Eating Hay

"Reading Aristotle is like eating dried hay."
-Thomas Gray
Yesterday was a disaster in the freshmen honors seminar. I was doing something at the board and in all of an instant I knew I was tanking. I didn't have to turn around. I didn't have to hear a single yawn. I just knew the students weren't following any longer. Worse, they had lost the will to extend me the polite fiction that they should be following. I can always tell when I've reached this point. There's a lethargy that enters the room. Sometimes, too, there's this look that comes over their eyes that seems to ask "What in the world does this have to do with anything that I could ever possibly care about?"

Why should they give a hoot about the Aristotelian concept of the human soul or on what grounds Aristotle rejected Plato's theory of ideal forms? More importantly, why do I think it's so damned important that they do? Unless I can answer this, I'm sunk. Okay, so why should they bother to understand what Aristotle was putting down about human nature 2,300 years ago? Well, it's worth knowing because it is the root of a question still very much on the table about humanity: is there a purpose to human life? For Aristotle the answer is yes, absolutely, but it's not a purpose immanent in the universe; rather, it's specific to us.

His logic on this point is humorous in a way. He first points out that all things have a purpose. For example, the purpose of an axe is to cut. Reasoning from this, he says that a human being must also have a purpose, for it is absurd to think that an axe has one but a human being does not.

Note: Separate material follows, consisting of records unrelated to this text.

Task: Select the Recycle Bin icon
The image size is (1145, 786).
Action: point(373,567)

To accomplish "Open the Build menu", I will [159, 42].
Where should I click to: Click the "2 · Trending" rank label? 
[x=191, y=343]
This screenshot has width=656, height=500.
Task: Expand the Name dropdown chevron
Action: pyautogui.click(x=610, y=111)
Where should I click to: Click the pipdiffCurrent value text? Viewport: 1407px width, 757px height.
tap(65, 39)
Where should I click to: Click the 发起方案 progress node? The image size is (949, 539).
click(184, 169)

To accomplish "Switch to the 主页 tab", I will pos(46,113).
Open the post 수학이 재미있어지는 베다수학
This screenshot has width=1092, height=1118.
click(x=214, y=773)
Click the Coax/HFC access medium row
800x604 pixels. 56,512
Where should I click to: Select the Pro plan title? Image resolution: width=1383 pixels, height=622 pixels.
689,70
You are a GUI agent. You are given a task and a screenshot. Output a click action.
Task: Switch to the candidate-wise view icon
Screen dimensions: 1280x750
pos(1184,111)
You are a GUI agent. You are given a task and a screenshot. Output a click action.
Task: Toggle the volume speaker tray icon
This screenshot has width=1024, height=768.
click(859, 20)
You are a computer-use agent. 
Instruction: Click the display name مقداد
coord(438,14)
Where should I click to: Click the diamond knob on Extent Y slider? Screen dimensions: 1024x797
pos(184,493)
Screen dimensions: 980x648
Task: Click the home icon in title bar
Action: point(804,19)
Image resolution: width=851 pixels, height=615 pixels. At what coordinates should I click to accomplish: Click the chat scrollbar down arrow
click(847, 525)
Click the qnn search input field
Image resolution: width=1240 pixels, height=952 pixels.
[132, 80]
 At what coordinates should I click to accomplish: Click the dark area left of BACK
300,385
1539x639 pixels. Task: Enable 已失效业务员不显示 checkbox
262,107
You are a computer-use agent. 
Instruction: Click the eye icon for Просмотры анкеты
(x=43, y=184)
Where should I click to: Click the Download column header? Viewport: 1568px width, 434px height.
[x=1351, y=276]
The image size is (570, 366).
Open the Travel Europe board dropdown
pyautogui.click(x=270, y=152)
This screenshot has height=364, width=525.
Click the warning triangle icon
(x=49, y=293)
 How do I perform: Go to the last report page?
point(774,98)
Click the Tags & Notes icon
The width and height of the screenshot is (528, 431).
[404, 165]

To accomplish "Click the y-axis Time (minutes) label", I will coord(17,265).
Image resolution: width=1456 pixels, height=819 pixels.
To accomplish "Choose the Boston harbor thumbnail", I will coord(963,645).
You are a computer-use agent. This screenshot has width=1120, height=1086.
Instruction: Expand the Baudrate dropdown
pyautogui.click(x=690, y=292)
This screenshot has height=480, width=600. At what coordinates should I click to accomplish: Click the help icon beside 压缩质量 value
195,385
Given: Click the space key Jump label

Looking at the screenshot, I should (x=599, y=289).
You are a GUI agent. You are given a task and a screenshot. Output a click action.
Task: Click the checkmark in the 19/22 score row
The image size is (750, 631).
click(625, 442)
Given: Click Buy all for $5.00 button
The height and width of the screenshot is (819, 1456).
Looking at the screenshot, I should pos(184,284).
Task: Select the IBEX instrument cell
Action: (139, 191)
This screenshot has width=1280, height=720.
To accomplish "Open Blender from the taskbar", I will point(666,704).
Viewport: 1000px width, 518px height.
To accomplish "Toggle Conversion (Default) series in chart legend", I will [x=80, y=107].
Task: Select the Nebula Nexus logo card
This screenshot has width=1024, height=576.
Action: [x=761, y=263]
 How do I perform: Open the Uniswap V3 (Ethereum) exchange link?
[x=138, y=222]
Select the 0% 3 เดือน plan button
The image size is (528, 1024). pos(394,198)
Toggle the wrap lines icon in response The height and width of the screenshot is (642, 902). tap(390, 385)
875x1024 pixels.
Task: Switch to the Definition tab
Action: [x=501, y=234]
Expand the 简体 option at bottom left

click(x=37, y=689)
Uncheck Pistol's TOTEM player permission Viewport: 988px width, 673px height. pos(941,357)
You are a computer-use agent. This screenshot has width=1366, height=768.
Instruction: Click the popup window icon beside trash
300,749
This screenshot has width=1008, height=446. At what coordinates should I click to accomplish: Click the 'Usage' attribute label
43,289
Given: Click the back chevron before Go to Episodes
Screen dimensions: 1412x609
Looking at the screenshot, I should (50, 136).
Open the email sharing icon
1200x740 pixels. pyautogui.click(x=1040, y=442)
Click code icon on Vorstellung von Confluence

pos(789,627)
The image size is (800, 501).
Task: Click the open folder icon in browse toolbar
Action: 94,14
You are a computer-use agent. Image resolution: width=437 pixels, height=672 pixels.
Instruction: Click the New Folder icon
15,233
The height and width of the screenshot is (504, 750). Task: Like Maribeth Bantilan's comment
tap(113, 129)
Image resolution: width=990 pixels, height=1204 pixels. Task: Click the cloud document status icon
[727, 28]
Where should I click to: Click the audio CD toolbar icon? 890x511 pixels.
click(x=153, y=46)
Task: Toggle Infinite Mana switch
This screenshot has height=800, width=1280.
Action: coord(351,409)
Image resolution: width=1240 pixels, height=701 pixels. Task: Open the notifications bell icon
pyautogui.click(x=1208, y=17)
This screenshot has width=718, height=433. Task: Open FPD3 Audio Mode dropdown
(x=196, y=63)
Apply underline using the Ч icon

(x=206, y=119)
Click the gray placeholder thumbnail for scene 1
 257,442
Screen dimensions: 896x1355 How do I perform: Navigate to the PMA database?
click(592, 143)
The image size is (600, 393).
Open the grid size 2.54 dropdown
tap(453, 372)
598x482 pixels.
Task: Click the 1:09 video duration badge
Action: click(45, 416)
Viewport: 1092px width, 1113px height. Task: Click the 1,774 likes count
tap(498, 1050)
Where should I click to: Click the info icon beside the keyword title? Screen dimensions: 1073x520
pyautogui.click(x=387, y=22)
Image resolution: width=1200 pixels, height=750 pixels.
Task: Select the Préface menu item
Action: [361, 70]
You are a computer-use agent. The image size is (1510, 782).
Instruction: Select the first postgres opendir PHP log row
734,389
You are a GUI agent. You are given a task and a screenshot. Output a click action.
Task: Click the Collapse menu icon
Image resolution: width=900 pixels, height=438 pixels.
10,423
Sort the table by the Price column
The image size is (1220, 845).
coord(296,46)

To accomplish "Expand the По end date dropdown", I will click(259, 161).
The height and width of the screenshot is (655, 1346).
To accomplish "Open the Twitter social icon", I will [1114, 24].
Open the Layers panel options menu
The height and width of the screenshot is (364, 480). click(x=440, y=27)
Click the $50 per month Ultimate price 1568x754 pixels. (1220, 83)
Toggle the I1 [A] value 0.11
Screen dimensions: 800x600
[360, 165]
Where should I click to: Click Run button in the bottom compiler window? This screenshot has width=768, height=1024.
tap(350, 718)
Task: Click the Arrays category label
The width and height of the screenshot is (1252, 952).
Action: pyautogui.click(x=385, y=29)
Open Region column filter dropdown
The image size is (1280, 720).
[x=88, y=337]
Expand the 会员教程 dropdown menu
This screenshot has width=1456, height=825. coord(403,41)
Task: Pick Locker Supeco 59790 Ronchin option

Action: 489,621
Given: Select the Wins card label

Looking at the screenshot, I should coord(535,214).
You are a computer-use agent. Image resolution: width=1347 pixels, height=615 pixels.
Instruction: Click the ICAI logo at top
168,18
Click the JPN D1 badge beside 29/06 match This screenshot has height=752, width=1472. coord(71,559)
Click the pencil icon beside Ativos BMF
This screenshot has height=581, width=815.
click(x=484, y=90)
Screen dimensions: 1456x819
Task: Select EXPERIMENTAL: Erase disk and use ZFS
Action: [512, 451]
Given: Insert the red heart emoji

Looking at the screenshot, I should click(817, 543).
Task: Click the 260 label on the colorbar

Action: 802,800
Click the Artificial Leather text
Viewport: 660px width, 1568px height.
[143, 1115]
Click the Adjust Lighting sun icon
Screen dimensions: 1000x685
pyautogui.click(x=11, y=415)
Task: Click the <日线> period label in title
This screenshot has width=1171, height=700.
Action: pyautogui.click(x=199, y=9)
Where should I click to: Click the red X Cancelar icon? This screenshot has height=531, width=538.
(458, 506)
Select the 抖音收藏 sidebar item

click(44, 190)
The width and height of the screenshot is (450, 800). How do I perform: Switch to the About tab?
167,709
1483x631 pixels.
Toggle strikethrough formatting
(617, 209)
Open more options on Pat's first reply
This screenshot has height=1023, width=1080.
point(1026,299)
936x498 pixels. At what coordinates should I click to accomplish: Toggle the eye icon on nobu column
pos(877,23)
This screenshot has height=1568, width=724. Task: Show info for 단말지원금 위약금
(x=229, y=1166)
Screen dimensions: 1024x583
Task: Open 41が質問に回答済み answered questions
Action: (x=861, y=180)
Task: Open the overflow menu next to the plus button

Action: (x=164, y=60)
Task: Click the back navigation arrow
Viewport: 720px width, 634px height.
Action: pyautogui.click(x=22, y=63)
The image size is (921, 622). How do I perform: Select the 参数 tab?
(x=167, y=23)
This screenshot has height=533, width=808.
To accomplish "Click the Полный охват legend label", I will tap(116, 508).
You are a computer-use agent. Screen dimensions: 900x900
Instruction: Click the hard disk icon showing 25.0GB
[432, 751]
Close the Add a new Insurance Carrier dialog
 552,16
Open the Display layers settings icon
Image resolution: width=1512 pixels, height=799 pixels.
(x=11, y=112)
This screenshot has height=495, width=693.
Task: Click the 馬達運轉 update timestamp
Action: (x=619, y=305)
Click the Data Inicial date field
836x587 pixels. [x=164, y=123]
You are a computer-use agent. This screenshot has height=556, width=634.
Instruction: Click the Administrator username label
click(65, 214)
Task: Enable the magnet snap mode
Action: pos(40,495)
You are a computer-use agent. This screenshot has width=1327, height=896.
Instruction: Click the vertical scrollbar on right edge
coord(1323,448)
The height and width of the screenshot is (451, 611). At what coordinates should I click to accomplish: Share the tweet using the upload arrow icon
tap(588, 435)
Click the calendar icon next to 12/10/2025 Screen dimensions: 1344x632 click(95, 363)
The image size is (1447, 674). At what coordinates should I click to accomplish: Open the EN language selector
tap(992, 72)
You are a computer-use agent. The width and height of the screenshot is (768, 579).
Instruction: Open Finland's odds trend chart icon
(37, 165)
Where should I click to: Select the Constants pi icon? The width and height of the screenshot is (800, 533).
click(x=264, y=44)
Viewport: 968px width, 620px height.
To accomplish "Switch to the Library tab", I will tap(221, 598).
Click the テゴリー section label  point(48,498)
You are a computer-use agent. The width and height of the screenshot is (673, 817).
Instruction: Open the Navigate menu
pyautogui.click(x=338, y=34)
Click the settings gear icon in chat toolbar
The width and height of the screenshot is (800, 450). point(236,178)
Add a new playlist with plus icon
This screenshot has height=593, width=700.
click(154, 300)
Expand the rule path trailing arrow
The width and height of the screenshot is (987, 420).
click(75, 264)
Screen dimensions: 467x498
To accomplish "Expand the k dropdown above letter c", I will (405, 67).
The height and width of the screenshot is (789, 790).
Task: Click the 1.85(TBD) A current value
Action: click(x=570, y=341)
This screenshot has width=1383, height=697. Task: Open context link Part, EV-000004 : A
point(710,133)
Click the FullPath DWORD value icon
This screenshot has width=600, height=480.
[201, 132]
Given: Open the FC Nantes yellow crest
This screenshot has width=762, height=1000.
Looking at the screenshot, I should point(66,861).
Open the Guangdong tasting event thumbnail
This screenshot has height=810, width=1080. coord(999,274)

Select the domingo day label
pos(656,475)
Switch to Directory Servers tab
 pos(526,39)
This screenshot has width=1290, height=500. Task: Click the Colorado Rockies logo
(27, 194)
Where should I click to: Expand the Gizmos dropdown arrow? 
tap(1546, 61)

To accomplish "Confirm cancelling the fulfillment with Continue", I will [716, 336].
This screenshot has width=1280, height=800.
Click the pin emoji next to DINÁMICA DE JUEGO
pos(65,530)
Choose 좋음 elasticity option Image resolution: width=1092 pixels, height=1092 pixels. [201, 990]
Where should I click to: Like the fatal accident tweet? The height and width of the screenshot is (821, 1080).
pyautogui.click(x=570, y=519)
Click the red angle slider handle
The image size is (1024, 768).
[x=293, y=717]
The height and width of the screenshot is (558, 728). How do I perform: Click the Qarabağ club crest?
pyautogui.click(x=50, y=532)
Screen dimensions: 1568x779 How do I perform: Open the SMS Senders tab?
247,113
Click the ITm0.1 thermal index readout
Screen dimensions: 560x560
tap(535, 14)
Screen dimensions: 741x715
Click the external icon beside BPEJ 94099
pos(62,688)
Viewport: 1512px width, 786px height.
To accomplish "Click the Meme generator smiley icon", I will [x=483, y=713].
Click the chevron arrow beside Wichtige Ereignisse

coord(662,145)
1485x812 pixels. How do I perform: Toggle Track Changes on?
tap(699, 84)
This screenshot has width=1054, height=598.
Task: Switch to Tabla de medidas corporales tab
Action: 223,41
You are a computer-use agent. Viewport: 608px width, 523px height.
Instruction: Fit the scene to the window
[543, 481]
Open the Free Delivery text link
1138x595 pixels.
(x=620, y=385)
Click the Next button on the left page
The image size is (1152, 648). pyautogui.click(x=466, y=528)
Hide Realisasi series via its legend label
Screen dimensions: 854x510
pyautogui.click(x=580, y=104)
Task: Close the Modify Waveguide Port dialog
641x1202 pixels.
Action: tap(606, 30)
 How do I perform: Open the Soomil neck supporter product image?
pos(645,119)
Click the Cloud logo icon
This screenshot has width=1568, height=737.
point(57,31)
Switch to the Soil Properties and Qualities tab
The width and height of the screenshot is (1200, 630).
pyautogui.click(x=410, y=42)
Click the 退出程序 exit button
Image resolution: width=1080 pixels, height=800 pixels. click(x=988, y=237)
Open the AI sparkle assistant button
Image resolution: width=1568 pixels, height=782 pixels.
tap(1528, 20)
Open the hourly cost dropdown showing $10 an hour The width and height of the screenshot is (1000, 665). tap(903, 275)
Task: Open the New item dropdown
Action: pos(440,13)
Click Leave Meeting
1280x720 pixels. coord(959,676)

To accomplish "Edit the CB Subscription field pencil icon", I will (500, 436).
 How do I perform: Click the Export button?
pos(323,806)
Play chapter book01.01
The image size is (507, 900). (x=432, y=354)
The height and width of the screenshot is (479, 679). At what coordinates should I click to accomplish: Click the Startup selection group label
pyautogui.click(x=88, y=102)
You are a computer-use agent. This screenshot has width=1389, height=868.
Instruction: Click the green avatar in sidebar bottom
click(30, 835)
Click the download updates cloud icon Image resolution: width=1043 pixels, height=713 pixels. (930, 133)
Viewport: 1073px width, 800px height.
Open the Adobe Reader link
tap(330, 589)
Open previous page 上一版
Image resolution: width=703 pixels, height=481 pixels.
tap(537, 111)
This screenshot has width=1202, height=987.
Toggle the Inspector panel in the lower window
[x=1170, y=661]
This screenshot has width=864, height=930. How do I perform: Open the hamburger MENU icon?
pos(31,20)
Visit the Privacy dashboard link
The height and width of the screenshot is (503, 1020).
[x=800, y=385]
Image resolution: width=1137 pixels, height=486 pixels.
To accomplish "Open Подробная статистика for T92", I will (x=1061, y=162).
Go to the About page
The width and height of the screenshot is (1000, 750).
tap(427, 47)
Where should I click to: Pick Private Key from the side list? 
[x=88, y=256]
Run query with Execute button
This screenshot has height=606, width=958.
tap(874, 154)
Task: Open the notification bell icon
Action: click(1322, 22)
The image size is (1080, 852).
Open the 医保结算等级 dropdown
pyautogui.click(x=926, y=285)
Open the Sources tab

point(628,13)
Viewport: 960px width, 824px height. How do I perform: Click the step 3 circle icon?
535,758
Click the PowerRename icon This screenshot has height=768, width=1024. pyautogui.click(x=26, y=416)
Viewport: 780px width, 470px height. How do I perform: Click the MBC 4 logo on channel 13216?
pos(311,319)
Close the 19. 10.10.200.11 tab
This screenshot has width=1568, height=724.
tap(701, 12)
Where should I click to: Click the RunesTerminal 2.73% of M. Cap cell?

It's important to note here that Aristotle never attempts to support this analogy. After all, we impose the function on a axe, but we do not know with equal certainty that human beings were created with any specific purpose. Nevertheless, the entire argument of The Ethics hangs on this simple, unsupported assumption about humanity. The teleological move Aristotle makes in the opening pages of the Nichomachean Ethics gets made over and over again. Indeed, many of my students made this very move in their initial definitions of human nature last week. But what if it' s wrong? What if we are a species with no particular place to go? Then, as Hamlet asked, "What should such fellows as [we] do crawling between earth and heaven?"

In a few weeks, my students and I will be out on that storm-drenched heath with Lear and Edmund and seriously entertaining the possibility that the heavens are not as just, well-ordered, or purposeful as we might assume. That heath is a disturbing place. That way lies madness, but that's where we have to go.

Sometimes I hate this job.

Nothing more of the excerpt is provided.